You can go to whitehouse.gov or foxnews.com and read Bushian propaganda insisting the War On Terror™ is America's biggest worldwide touring hit since Rent.

Or you can go to the State Department's website and find Country Reports On Terrorism and find a closer approximation of the truth.

Truthful and truthy information about the war is regularly published by offices of the executive branch of our government, the same branch that sends people to podiums (or is that podia) every day to spin us and lie to us. It sucks that we're lied to, but it's good that truth is out there and, thanks to the Internet(s), easier-than-ever to find. Hooray for America.

Country Reports On Terrorism is published each spring by the State Department. The State Department doesn't do it out of the goodness of its bureaucratic heart. The report is mandated by Congress.

CR on T is an ugly catalog of who's blowing up whom and it's not pretty.

Is the War On Terror™ reducing terrorism? Here's what the report says:

Last year, 22,685 people were killed in terrorist attacks around the world. That's up from 14,616 people in 2005 and 3,547 people in 2001 — the year of the 9/11 attacks. For those of you who aren't mathematically inclined, I just whipped out my calculator. It tells me that since the War On Terror™ began, there has been a six-fold increase in the number of deaths caused by terrorism.

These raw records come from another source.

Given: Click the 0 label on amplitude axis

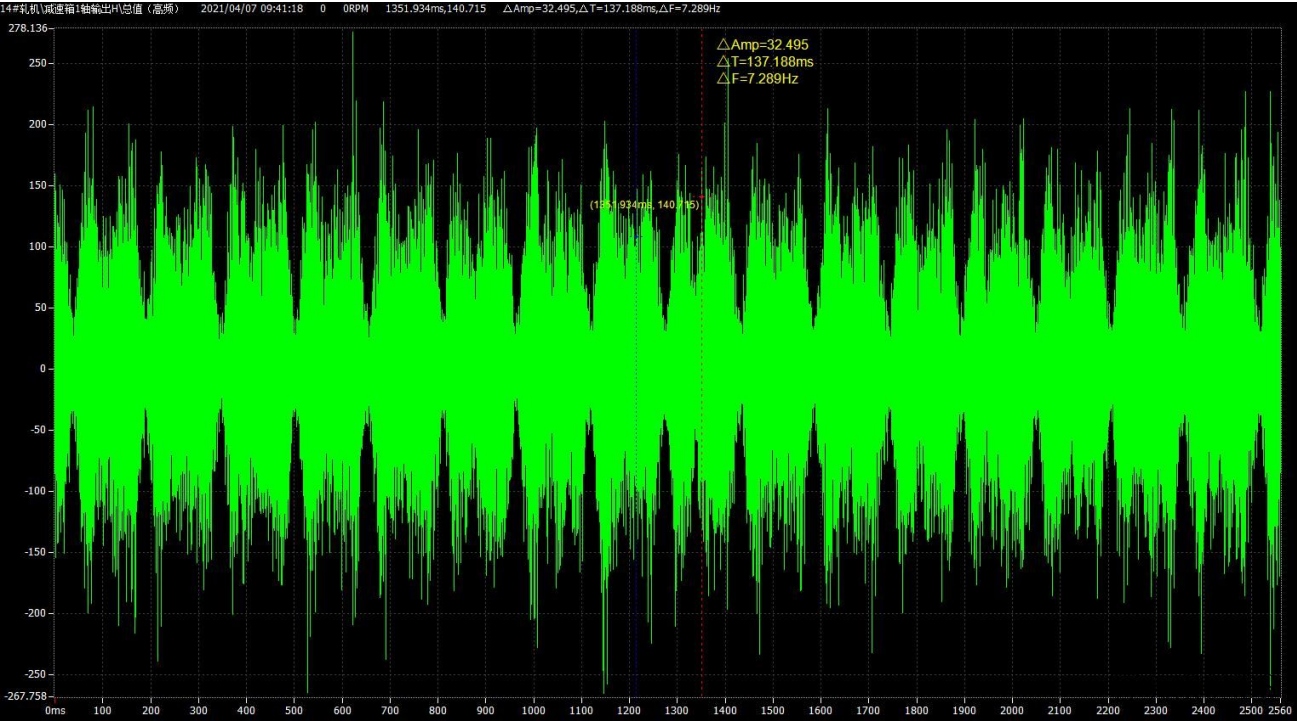Looking at the screenshot, I should (x=44, y=369).
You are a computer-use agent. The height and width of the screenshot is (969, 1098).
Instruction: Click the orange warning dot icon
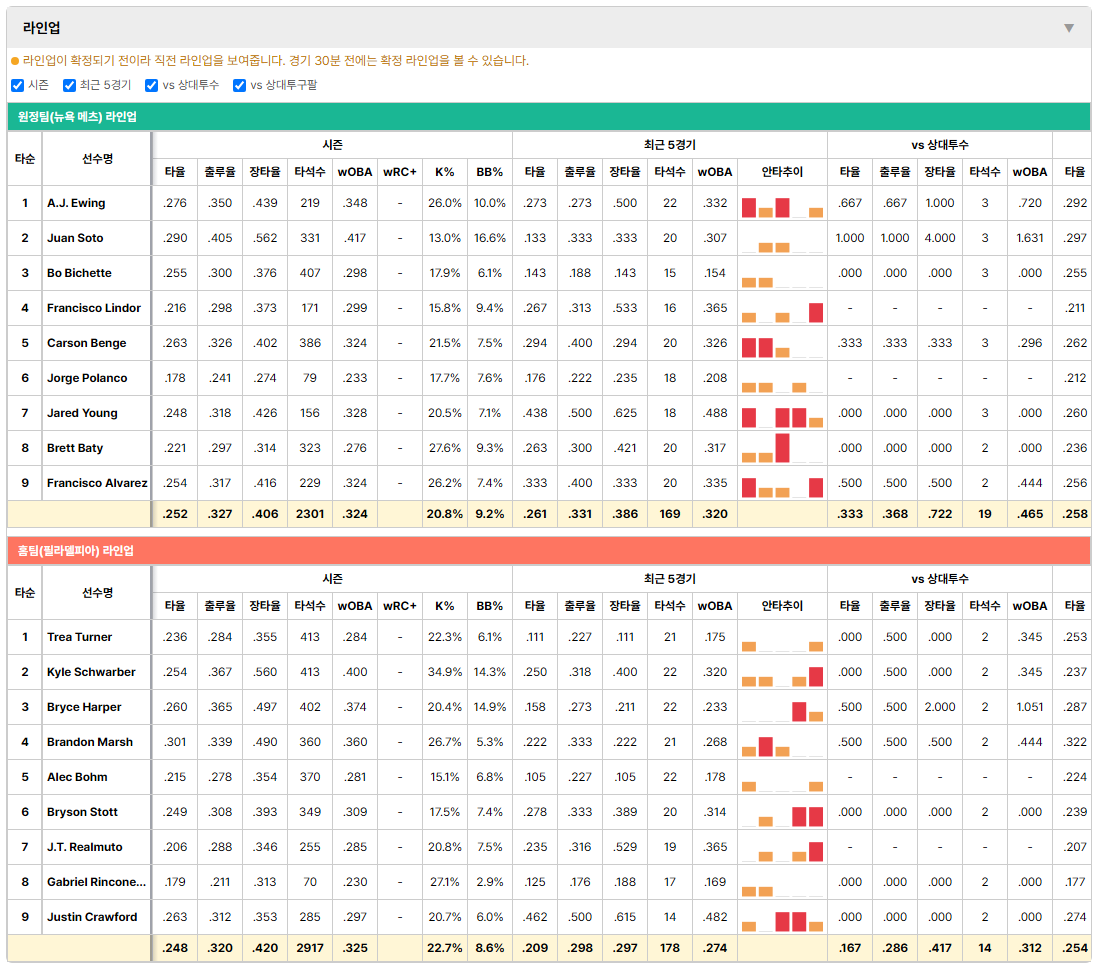point(15,61)
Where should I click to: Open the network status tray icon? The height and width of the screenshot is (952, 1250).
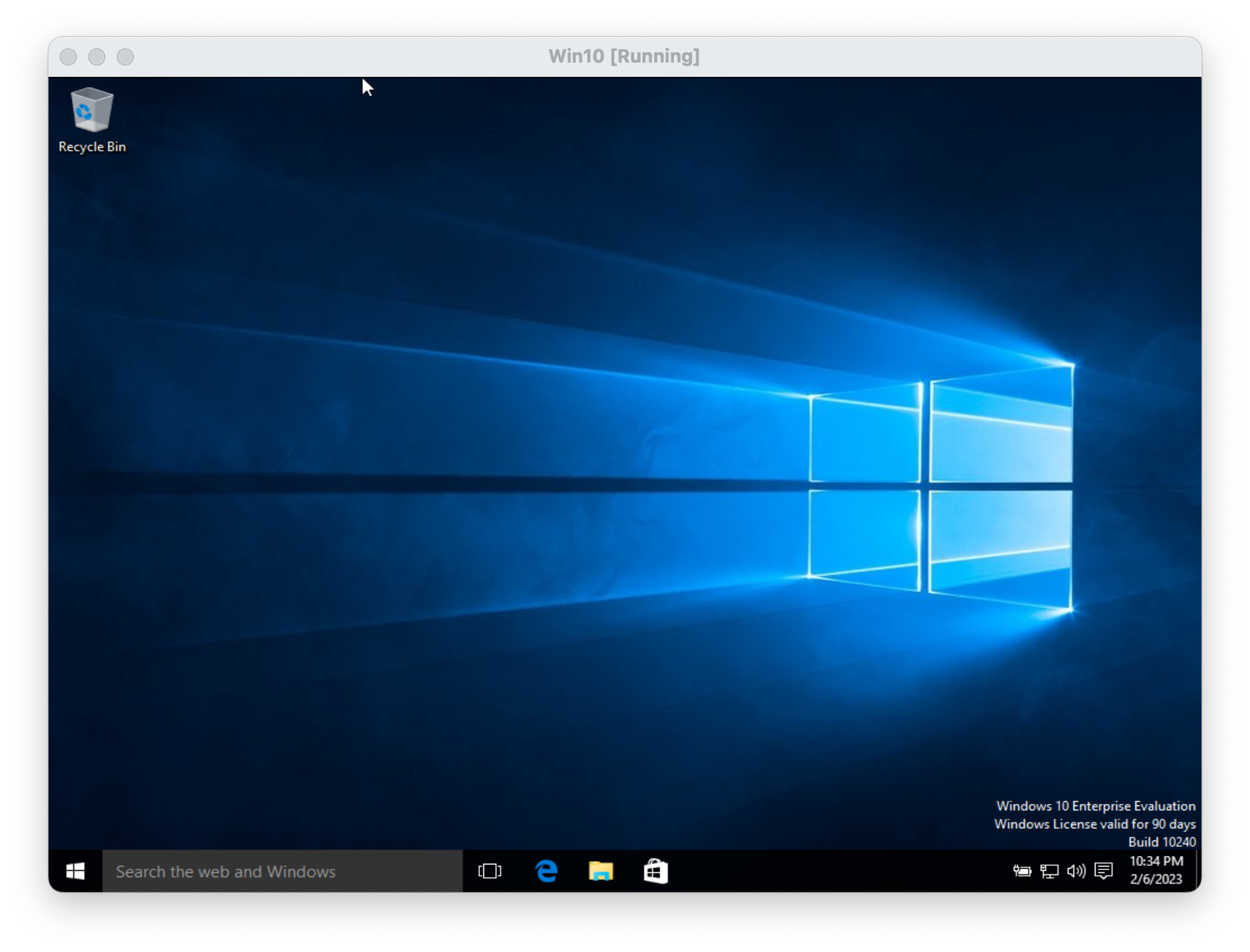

The main reason for the explosion in the number of explosions that kill people is Iraq.

Of the 22,685 people killed in terrorist attacks last year, 60 percent (13,600) were killed in Iraq, according to the State Department. That number does not include people killed by U.S. or Iraqi government forces, nor does it include bystanders killed during attacks on the U.S. military in Iraq.

Terrorism is also a boom industry in Afghanistan. The first country to experience the joys of the American War On Terror™ has seen terrorist attacks and fatalities rise every year since the United States began shifting its attention to Iraq in 2002. Last year 4,673 people were killed, injured or kidnapped by terrorists in Afghanistan, up from 1,540 in 2005.

Unless you're a defense contractor, an undertaker or you're employed in the exciting field of blood-stain removal technology, the War On Terror™ is not a success. That government websites provide indisputable evidence the War On Terror™ is a colossal failure, despite the protestations of White House officials, is a good thing. Not as good as not bungling the war. But it's something.